Le temps des moissons, le règne des faucheuses qui avancent et tranchent inexorablement dans ce trésor terrestre, la suprématie des machines à battre dont les rouleaux avalent les épis et recrachent les céréales qui coulent dans les sacs de jute, la mesure au boisseau, la manutention des liens et des bottes de paille, l’utilisation du grand van, du petit van, puis le temps de la fenaison, du foin, du regain, des râteaux, des andins et des goûters en famille à la fraîcheur. C’est alors le moment du repos sous les volets tirés où je peux savourer un peu de cidre doux pendant que mon grand-père déguste une piquette bien frappée ! Le temps des jeux de cachettes et des sauts dans les greniers imitant « Fantômas » ou « le troisième homme » !

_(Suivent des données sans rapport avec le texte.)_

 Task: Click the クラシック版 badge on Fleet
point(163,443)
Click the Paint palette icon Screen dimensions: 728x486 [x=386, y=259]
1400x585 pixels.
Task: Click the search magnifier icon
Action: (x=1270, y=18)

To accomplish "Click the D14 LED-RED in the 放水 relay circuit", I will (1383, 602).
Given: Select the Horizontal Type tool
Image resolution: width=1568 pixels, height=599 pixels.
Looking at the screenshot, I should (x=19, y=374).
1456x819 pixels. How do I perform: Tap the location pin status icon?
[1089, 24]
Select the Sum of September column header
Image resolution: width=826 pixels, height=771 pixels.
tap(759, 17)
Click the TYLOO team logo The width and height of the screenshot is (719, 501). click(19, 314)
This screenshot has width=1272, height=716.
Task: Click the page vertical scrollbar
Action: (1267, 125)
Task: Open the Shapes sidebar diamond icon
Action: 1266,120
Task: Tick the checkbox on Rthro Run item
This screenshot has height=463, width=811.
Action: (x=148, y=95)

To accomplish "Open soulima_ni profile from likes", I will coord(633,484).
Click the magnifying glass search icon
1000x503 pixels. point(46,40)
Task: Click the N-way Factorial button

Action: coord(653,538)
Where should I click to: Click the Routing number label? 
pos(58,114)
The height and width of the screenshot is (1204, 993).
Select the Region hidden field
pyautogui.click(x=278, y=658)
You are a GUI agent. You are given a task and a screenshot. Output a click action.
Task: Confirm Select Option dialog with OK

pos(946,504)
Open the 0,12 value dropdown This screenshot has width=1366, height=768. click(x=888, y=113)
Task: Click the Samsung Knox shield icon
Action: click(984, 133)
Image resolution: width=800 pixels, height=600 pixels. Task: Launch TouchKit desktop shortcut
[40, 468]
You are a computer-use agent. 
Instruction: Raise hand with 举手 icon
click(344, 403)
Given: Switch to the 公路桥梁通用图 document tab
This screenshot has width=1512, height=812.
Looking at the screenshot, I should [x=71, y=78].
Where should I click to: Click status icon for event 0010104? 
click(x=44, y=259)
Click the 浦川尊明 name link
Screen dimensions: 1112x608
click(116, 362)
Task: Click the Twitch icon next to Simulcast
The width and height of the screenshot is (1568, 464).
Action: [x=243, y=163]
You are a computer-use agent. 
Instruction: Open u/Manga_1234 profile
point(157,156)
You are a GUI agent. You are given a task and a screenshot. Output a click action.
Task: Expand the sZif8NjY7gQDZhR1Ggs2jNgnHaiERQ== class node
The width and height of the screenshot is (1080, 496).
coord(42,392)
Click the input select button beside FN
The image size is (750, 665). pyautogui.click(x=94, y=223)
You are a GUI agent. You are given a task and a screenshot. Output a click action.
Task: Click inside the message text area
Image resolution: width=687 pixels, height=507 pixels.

Le temps des déplacements dans la vieille B14 Renault, laitière décapotable, modèle 1926, genre « brigades du tigre », pour livrer quelques bidons de lait frais au lieudit « Sault le cerf » puis quelques « voyages », véritables expéditions, chez le grand-oncle Alfred de Baccarat dont la fierté de mon grand-père vis-à-vis des passagers s’exprime au retour par ces mots : « Nous n’avons crevé qu’une seule fois ! » et qui amène immédiatement une remarque malicieuse de mon arrière-grand-mère : « Oui, mais tu as encore écrasé la borne hectométrique à Padoux ! ».
La place des réunions de famille chez mes grands-parents, toujours animées après la messe dominicale dans l’attente de mon grand-père constamment en retard à midi après son passage obligé au bistrot du centre, l’éternel courroux de ma grand-mère avec au menu le bouillon de poulet au tapioca qui « n’attend pas », la poule au pot dorée à souhait, puis au dessert, la grosse pomme reinette du Canada et enfin les reproches immuables : « tu as encore bavardé pendant la messe ! » et pour compléter, se tournant vers mon grand-père goguenard : « et toi tu as encore dormi avec ton copain Joseph pendant le sermon ! » ; cette tradition et ces remarques constituent pour moi une savoureuse habitude hebdomadaire.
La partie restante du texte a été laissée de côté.